**Instructions to follow**
Reproduce exactly the lines of the material beneath, from the line that contains "This screenshot has width=955, height=426." to the line that contains "The width and height of the screenshot is (1058, 748).", both included, and no other lines.

**** Data records

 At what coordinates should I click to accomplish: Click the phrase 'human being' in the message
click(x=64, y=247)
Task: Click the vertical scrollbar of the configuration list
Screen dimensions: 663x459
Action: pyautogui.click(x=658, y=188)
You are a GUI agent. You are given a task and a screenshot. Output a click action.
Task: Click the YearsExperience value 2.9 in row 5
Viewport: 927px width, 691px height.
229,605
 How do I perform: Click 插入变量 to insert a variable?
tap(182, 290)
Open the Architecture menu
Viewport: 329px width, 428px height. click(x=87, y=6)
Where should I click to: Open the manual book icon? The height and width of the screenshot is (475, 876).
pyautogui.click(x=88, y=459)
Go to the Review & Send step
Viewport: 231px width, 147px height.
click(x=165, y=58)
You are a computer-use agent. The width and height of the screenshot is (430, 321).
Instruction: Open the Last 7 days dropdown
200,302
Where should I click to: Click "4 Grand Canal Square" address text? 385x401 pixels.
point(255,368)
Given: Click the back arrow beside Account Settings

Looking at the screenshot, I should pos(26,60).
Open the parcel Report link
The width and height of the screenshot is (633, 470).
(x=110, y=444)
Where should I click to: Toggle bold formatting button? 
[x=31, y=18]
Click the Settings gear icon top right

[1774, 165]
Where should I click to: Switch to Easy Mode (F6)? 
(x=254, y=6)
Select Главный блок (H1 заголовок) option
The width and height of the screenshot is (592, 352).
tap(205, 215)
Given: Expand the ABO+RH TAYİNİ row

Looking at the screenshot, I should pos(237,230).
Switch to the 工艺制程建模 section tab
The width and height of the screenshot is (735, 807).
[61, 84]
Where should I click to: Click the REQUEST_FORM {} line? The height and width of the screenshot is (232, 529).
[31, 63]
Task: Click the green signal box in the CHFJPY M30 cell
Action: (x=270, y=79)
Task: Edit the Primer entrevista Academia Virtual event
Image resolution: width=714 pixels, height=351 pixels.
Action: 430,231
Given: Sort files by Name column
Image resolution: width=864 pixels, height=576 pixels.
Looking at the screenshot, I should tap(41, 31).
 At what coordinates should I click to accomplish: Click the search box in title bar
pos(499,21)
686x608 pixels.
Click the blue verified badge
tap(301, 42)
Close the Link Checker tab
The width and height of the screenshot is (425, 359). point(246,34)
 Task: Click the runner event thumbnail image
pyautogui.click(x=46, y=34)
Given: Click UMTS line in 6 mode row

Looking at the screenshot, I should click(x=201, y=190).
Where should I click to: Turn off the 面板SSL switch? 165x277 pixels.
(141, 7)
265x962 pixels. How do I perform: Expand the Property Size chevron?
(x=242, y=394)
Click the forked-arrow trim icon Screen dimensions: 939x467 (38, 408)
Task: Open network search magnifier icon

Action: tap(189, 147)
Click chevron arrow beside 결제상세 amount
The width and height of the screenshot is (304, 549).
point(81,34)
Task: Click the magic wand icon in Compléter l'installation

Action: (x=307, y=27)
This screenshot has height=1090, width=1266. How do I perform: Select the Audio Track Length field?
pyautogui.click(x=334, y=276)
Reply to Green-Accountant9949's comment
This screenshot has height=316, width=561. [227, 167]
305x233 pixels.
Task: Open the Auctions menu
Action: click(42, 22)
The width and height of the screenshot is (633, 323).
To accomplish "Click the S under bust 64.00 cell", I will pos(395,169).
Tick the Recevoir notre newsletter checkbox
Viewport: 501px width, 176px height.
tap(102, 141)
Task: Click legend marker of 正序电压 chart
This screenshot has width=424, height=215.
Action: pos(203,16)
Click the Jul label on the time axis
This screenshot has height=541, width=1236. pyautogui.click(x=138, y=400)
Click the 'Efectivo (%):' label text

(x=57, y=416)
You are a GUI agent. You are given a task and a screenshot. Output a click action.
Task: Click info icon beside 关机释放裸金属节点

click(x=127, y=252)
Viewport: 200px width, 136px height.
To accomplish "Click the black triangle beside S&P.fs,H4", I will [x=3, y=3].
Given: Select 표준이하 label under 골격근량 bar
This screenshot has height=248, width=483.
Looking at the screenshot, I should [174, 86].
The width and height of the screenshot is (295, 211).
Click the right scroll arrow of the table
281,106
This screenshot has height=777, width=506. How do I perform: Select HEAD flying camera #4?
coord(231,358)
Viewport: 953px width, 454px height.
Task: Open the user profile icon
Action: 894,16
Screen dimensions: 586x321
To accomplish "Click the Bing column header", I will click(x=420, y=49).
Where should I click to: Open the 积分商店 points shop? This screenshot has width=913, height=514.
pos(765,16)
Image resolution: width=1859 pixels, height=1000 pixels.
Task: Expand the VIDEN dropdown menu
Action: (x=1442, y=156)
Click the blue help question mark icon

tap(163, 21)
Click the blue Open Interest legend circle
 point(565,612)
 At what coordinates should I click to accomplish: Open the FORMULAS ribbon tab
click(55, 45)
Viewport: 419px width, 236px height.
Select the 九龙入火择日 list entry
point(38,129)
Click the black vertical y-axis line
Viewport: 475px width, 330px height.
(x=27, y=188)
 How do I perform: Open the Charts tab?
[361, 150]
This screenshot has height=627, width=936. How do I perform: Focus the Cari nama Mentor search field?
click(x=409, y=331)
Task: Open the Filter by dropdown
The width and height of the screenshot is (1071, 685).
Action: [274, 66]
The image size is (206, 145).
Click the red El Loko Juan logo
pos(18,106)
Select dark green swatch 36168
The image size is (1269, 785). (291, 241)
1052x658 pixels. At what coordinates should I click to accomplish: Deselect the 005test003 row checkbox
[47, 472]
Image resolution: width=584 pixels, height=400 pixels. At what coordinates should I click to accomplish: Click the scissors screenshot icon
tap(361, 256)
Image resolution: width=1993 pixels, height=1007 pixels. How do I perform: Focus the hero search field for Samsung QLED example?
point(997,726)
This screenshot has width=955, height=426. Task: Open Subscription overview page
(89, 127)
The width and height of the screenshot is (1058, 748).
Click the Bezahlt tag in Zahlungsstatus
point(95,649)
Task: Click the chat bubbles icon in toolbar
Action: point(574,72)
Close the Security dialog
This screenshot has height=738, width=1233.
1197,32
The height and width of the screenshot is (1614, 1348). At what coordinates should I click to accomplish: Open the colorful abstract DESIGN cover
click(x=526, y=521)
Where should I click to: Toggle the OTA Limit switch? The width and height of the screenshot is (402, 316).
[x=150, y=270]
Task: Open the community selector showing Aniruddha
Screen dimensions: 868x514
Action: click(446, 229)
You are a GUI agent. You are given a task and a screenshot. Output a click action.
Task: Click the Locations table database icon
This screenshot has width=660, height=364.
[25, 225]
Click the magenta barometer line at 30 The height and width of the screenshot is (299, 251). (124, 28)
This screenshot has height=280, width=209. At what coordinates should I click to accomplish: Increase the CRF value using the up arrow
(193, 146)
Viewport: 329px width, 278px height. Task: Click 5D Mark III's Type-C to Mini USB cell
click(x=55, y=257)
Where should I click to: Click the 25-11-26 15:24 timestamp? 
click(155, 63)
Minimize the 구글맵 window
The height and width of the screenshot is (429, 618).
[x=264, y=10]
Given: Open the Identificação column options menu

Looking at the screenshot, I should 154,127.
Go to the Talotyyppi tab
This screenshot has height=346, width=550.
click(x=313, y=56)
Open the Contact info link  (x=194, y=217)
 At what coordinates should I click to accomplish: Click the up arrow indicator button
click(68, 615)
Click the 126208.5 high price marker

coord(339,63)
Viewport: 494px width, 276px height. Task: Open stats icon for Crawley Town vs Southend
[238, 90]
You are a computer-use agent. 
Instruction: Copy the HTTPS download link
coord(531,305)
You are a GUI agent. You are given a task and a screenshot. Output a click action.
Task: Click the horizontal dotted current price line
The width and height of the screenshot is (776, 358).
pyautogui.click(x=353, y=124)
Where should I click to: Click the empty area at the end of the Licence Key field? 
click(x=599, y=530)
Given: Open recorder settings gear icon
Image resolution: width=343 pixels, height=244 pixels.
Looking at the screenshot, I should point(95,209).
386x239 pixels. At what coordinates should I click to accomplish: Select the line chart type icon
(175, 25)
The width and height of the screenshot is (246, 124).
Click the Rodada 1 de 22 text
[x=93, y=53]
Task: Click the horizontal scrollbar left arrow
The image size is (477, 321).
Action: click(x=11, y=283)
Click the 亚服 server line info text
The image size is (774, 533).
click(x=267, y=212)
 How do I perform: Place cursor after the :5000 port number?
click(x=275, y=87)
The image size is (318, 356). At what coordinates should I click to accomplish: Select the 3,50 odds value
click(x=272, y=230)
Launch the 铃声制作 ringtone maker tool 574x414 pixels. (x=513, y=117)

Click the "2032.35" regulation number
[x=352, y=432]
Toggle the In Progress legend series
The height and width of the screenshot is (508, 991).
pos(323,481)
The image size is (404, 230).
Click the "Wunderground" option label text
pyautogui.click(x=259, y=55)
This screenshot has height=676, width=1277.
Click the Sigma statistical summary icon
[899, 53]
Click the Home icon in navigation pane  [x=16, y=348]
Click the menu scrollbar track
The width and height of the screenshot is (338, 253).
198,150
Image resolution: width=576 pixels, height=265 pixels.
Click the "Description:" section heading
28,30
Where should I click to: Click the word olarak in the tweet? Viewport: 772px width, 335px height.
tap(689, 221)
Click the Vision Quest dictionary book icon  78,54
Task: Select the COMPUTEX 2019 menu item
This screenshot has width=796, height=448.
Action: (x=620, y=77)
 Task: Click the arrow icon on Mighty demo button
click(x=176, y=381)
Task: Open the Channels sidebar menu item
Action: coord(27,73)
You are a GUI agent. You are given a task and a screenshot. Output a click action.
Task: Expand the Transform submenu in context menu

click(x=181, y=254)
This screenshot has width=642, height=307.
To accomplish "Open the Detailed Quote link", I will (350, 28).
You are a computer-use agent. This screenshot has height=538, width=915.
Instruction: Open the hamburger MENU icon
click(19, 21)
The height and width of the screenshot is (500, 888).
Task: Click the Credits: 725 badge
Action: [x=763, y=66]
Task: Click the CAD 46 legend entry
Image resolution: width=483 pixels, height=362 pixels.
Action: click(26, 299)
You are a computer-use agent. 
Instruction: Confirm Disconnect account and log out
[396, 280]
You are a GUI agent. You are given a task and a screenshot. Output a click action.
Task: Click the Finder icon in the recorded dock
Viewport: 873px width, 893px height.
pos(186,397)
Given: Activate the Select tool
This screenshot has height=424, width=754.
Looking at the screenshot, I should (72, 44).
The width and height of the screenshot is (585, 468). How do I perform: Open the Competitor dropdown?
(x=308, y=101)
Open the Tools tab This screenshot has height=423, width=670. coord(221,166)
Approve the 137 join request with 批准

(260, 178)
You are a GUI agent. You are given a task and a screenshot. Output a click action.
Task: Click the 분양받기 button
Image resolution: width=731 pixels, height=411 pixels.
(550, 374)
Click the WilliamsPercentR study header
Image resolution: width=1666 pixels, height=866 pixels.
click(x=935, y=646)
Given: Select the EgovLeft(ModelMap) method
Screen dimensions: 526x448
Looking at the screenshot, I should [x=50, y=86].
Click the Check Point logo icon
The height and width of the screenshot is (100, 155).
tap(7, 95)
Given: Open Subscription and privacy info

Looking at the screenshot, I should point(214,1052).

********

**Result of the exercise**
This screenshot has width=955, height=426. Task: Open Subscription overview page
(89, 127)
The width and height of the screenshot is (1058, 748).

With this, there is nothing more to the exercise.